Hello, On 12/14/2010 11:42 AM, Kay Sievers wrote:
On Tue, 2010-12-14 at 11:36 +0100, Peter Czanik wrote:
Hello,
On 12/14/2010 10:27 AM, Kay Sievers wrote:
I just had a few more kernel panics mentioning different applications, so I suspect that it's rather something kernel related.
Yeah, could be. It is not unlikely, that the massive parallel startup makes such problems more apparent.

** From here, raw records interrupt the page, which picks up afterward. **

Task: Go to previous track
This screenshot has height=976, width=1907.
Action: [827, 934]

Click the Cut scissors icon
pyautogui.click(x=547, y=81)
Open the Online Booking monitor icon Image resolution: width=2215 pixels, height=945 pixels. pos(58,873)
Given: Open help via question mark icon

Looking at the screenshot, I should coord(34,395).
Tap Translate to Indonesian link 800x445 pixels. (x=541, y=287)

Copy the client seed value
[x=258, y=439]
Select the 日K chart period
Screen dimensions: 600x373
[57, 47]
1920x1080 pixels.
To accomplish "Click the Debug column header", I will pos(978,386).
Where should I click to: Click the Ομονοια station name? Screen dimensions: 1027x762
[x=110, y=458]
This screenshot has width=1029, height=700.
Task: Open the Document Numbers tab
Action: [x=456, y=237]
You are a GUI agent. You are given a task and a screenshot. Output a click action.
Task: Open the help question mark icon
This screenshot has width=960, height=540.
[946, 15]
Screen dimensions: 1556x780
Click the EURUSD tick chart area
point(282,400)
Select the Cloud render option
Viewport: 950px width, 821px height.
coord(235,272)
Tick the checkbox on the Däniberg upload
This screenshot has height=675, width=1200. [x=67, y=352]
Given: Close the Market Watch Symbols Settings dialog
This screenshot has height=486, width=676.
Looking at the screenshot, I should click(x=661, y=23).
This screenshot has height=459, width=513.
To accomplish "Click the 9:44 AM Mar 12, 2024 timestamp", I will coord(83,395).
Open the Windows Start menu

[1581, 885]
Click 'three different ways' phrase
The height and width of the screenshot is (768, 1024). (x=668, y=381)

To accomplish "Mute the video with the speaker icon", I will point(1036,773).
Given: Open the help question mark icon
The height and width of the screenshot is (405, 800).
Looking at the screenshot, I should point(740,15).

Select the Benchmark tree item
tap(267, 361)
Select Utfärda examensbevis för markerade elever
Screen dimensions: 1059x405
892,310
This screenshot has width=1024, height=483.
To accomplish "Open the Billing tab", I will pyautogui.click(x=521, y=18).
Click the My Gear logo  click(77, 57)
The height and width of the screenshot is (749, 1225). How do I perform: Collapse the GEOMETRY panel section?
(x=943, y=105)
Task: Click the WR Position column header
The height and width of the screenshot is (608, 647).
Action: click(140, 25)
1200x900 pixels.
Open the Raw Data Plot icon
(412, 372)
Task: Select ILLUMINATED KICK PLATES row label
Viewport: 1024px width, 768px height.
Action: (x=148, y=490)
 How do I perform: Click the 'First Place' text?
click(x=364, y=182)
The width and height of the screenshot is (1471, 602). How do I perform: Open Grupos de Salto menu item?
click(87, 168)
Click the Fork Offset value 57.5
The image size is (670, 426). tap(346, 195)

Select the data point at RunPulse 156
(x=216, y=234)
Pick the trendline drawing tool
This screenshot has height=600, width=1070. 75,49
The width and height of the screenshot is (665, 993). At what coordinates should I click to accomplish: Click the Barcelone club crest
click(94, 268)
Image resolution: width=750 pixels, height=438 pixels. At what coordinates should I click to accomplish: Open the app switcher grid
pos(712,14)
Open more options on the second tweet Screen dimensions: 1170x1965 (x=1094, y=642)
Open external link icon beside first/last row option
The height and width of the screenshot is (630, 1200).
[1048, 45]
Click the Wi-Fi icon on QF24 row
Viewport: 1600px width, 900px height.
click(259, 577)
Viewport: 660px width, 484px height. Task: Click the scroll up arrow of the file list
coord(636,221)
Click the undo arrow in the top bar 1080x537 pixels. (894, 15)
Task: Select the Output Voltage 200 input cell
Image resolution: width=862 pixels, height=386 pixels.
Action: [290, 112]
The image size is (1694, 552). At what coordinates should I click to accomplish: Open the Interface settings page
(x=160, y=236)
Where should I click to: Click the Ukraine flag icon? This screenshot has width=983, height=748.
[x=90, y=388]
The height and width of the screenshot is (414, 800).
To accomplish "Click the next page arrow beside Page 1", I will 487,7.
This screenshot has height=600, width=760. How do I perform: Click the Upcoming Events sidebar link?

A few others have reported similar issues.
Without systemd the same system easily survives stress testing (cd /usr/src/linux && make -j 100 :-) ) without locking up.
Yeah, isolated computational load is a very different situation from booting up -- where we have heavy parallel kernel module load, device initialization, and service startup going on.
If possible, try, if removing: quiet and adding: systemd.log_level=debug systemd.log_target=kmsg to the kernel commandline reveals something on the console.
It might slow down the bootup enough, so that it works-- or it might show where it hangs.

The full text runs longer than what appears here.